Sometimes I’m just so filled I want to explode. God continues to overwhelm me. Each day does not bring with it sensational moments, but I find myself more and more present in each moment that is given to me. And all these moments bring joy to my day and opportunities for blessings.

Those who know me, know I love to laugh and tell stories. But most of all I love to share what Jesus and I have been working on together. When the end of the week arrives, I want to feel like I’ve not let too many opportunities go by to share my faith and move in the direction where He is pointing me. And with even this small level of obedience, God pours Himself into me until I can hardly contain myself. It is a phenomenal way to experience His Presence each day.

I mentioned a verse in the fourth chapter of 2 Corinthians in my last entry. As I read and meditated on this verse, God kept taking me to other verses in that same chapter. I know I’ve read it many times in my life, but at the moment the chapter is screaming at me. And I love it. So I am committing the whole chapter to memory. I’m only part way there at the moment, but I’ll have it done before long.

As I began to memorize this chapter, I was brought to 2 verses in Jeremiah about God’s Word. Jeremiah 15:16 sums up exactly how I feel. “When your words came, I ate them; they were pure joy and my heart’s delight, for I bear your name, O Lord God Almighty.” I do want to just eat them up, because when I devour them, they make my heart want to sing.

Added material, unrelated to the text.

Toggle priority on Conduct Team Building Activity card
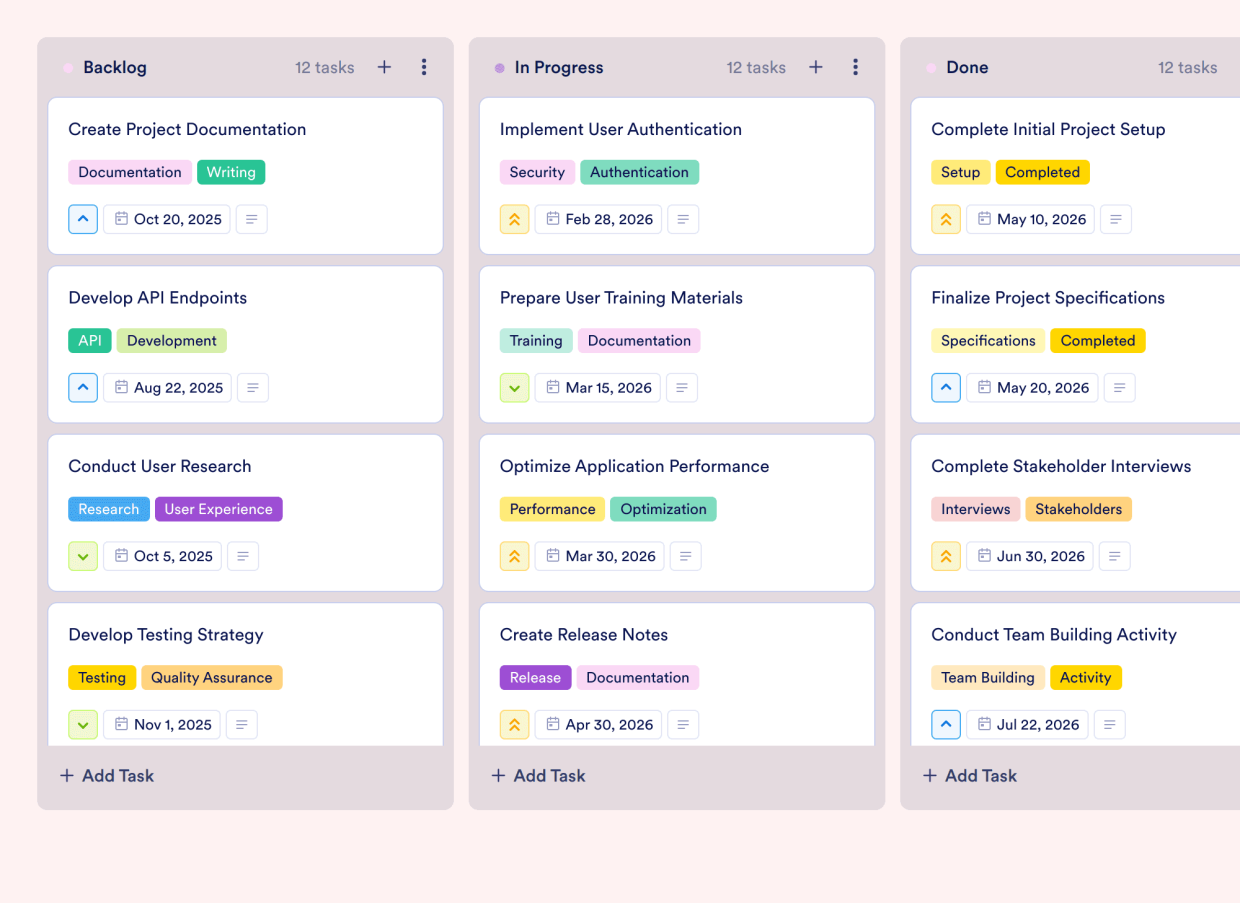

There is no doubt in my mind that the reason for the joy that accompanies each day is a result of staying in God’s Word. He speaks to me and ignites something in me that is more powerful than I can imagine. Jeremiah 20:9 is the place I have reached “…his word is in my heart like a fire, a fire shut up in my bones, I am weary of holding it in; Indeed, I cannot.”

I am here to tell you that His Word absorbed down to the marrow of my bones is the spring in my step and the song in my heart. And since I know this, why would I not want more of it and continue to make it “my heart’s delight?”

Well, gotta go. I’ve got more of chapter 4 to eat.

1 comment:

Kelly K. said...

I'm with you, Sister! Heaven and earth will pass away, but God's Word will NEVER pass away:) Thanks for being such an inspiration to keep delving into His Word! Rock on, rafiki!